● Your objective: Write out exactly the lines of the entries below from the one holding "Task: Select the tournament tag pill" to the one holding "Given: Click the bell icon for Påmindelse", inclusive, and leave out all other lines.

Saved data entries:
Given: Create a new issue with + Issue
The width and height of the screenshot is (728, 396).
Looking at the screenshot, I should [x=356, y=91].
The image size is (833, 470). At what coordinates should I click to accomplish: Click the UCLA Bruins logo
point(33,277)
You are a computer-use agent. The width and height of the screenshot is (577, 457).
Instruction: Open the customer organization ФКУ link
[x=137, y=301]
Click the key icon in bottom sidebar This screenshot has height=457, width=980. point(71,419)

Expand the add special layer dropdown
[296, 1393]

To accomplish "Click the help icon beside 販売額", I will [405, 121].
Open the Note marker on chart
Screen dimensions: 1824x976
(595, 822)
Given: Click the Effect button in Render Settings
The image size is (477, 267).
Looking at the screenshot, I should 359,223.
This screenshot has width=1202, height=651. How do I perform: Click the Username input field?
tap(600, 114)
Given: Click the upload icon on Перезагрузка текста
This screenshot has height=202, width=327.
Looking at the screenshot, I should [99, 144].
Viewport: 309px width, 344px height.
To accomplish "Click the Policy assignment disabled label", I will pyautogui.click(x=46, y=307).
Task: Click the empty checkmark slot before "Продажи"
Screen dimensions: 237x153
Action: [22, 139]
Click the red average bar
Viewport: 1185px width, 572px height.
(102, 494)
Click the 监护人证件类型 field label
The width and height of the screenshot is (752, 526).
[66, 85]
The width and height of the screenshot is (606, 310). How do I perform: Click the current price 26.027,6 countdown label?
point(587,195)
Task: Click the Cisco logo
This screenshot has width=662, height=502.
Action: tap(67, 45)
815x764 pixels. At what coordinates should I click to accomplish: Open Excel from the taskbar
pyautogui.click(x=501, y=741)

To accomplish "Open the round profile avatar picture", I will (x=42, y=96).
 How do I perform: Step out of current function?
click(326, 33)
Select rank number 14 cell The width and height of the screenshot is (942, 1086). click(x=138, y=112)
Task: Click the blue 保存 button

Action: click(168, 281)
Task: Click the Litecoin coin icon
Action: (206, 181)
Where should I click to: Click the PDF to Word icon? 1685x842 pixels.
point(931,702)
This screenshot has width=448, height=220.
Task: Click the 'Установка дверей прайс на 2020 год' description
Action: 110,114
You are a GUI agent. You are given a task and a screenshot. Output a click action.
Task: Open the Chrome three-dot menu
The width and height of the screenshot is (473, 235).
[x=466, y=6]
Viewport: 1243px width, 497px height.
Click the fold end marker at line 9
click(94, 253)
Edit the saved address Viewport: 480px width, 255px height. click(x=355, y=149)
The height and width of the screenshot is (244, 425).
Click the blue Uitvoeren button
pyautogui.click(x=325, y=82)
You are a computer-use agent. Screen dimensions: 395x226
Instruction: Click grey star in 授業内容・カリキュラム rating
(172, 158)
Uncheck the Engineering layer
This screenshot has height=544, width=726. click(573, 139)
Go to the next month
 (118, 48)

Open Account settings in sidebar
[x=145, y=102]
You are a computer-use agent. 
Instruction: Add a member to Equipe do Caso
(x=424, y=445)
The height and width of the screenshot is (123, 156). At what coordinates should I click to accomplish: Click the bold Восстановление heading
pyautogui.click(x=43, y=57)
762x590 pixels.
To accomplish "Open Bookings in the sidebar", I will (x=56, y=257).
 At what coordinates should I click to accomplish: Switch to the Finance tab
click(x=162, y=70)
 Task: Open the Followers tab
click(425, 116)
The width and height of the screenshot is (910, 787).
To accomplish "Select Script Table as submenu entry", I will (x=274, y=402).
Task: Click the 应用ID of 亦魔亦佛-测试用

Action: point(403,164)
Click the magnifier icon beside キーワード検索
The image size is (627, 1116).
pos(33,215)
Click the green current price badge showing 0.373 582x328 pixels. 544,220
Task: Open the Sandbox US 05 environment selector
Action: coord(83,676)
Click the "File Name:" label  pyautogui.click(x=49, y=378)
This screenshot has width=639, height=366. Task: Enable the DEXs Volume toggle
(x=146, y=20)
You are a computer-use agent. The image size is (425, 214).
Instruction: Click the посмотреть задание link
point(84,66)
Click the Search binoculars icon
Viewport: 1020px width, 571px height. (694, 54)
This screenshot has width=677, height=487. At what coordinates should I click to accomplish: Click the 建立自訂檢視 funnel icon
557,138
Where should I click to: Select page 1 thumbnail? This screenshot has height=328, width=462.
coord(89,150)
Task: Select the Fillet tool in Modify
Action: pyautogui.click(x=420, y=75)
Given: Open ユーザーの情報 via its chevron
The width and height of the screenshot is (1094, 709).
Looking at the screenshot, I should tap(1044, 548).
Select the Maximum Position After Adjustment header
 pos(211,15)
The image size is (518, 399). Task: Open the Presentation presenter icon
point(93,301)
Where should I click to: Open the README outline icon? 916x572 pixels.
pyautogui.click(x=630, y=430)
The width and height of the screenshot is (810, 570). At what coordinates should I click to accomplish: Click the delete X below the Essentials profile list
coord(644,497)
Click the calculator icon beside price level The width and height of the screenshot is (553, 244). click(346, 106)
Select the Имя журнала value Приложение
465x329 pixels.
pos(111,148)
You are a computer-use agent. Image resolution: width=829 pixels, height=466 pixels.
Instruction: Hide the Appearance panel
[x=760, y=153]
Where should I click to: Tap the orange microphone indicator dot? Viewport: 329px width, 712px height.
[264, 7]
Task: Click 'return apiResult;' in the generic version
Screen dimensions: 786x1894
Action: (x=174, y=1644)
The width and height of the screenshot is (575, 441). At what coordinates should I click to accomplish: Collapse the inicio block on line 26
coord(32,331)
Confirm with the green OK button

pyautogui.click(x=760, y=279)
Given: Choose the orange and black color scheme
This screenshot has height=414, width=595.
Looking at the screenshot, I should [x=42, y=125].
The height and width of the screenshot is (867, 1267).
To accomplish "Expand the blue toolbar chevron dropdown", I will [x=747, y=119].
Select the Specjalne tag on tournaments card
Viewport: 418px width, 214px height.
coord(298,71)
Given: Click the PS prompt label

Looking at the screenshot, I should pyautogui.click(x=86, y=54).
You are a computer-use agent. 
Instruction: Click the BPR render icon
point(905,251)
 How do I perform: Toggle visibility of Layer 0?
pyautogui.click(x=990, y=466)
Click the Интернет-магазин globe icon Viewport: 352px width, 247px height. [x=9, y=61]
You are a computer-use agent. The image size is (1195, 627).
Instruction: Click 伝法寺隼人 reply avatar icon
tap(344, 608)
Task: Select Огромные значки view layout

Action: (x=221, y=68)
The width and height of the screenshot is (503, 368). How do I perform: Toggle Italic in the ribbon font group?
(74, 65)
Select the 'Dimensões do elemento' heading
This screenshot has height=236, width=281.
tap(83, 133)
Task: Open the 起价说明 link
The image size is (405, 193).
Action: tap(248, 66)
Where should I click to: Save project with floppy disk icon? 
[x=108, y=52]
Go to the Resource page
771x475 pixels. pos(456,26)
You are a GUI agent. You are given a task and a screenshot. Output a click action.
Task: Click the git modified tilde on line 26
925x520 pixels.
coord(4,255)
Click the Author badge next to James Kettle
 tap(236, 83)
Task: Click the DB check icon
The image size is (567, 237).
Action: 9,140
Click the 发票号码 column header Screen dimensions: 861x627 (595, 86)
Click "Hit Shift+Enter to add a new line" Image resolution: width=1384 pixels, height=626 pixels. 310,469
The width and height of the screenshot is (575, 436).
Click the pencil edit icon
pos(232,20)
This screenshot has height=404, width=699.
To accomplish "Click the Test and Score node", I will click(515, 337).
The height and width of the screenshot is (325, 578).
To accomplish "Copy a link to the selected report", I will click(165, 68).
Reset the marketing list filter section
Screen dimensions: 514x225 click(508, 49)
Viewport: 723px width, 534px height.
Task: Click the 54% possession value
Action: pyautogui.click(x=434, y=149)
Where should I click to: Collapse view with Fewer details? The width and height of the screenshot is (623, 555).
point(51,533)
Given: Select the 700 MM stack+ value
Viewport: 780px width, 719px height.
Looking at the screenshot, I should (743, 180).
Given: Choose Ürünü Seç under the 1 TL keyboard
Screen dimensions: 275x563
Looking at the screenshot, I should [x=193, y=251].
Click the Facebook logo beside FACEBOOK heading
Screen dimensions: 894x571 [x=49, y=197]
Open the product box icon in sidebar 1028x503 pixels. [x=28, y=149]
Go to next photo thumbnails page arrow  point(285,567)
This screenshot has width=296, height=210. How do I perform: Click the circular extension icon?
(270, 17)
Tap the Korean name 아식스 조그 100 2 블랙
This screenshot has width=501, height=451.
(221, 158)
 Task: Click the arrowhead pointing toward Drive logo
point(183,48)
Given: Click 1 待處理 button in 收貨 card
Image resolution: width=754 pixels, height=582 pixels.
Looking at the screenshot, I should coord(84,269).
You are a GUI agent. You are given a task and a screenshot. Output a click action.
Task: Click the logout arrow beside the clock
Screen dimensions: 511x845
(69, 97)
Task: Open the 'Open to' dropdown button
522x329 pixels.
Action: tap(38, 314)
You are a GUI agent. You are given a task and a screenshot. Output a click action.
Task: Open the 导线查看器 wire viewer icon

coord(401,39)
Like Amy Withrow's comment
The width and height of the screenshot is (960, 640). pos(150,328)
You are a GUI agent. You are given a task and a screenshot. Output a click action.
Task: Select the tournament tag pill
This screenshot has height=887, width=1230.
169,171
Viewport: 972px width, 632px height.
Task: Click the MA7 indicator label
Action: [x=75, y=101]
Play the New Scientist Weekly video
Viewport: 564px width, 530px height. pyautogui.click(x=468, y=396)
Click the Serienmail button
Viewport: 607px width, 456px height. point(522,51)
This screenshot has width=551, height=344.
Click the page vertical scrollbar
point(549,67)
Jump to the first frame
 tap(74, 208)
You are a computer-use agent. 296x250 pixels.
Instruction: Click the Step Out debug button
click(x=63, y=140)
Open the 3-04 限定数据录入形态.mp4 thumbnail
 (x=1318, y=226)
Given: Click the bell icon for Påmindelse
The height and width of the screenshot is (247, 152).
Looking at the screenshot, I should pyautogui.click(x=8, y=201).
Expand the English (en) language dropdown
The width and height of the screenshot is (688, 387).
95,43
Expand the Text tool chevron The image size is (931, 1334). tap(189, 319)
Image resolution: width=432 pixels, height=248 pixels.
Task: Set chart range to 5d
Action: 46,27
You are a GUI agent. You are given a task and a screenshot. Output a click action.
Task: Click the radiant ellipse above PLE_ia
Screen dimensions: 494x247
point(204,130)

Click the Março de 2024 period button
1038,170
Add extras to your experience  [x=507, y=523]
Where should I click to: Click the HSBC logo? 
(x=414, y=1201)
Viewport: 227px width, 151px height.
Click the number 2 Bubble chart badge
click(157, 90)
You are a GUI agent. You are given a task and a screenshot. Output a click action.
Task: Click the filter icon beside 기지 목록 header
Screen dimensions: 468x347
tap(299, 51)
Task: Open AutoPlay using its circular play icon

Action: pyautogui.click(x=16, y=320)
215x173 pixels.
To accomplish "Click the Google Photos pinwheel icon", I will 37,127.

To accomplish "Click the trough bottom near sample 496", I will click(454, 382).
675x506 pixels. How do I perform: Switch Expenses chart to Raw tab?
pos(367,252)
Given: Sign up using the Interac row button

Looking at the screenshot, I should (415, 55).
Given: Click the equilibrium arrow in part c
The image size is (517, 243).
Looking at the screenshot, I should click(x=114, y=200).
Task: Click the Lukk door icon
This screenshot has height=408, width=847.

● Completed task:
Task: Select the tournament tag pill
This screenshot has height=887, width=1230.
169,171
Viewport: 972px width, 632px height.
Task: Click the MA7 indicator label
Action: [x=75, y=101]
Play the New Scientist Weekly video
Viewport: 564px width, 530px height. pyautogui.click(x=468, y=396)
Click the Serienmail button
Viewport: 607px width, 456px height. point(522,51)
This screenshot has width=551, height=344.
Click the page vertical scrollbar
point(549,67)
Jump to the first frame
 tap(74, 208)
You are a computer-use agent. 296x250 pixels.
Instruction: Click the Step Out debug button
click(x=63, y=140)
Open the 3-04 限定数据录入形态.mp4 thumbnail
 (x=1318, y=226)
Given: Click the bell icon for Påmindelse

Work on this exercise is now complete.